According to Ian Dawson, one of the authors of a recent review in Forest Ecology and Management ((Alfaro, R., Fady, B., Vendramin, G., Dawson, I., Fleming, R., Sáenz-Romero, C., Lindig-Cisneros, R., Murdock, T., Vinceti, B., Navarro, C., Skrøppa, T., Baldinelli, G., El-Kassaby, Y., & Loo, J. (2014). The role of forest genetic resources in responding to biotic and abiotic factors in the context of anthropogenic climate change Forest Ecology and Management DOI: 10.1016/j.foreco.2014.04.006)), led by Rene Alfaro, it depends…

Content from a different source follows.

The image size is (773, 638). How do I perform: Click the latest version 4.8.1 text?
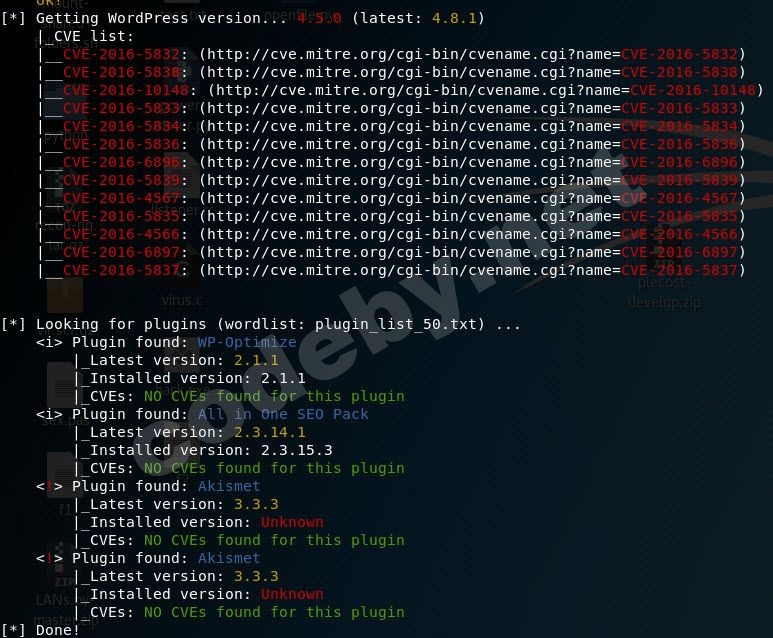(x=454, y=18)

The evidence for the negative effects of climate change on forests globally is mounting, with a good example being the outbreak of mountain pine beetle in British Columbia, Canada, believed to be caused by unusually warm winters. It has attacked more than 13 million hectares of lodgepole pine forests over the last decade. Such climate-influenced pest and disease attacks may be particularly problematic for trees, as pests and diseases with shorter generation intervals can evolve more quickly in response to new environmental conditions than their hosts can.

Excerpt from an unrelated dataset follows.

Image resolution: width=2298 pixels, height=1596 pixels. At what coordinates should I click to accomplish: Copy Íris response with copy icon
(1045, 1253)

Phenotypic plasticity (the capacity of a particular genotype to express different phenotypes under different environmental conditions), genetic adaptation and seed and pollen migration all have a role to play in responding to climate change, but the speed at which environments alter may be greater than the ability of trees to cope through natural processes, and human help may sometimes be needed. Just as natural responses to climate change depend on genetic resources, so too do human-mediated responses such as altered forest management practices, the facilitated translocation of tree planting material and tree breeding.
Forest managers, however, sometimes question whether interventions formulated to respond to climate change are economically justified, and tropical foresters are likely to consider commercial agriculture and unplanned logging more important production threats. In this setting, appropriate management interventions that are good practice under ‘business as usual’ scenarios are likely to be more effective than those specifically to address climate issues.
For the future, field trials established across different environments are required that allow a better understanding of adaptive variation in tree species, including in drought, pest, disease and fire tolerance and resistance. Another interesting question to address is what role epigenetics (check out the term on Wikipedia) has in responding to climate change by providing a temporary buffer against environmental variability, giving the genome time to ‘catch up’ with change.
When dealing with trees that might only be harvested 100 years after they are planted, estimating the level of future climate uncertainty is obviously crucial. Otherwise, the planting of the wrong species at a site could be catastrophic perhaps decades into the future, as observed when 30,000 ha of maritime pine plantations were destroyed in France during the winter of 1984/1985, following the introduction from the 1940s of non-frost-resistant material from the Iberian Peninsula. New breeding approaches to those currently used are also required, as current methods, with the long generation times of trees, are often too slow to respond to change.
I’m much more optimistic concerning plantation forestry, particularly of short rotation species. We have much more flexibility for changing genetic material in successive rotations and many exotic plantation species display enormous phenotypic plasticity.
I do question the role of assisted migration as a useful tool for the management of forest resources, and concur with some of the critics in that potentially we face much more challenging issues for forest genetic resources than climate change.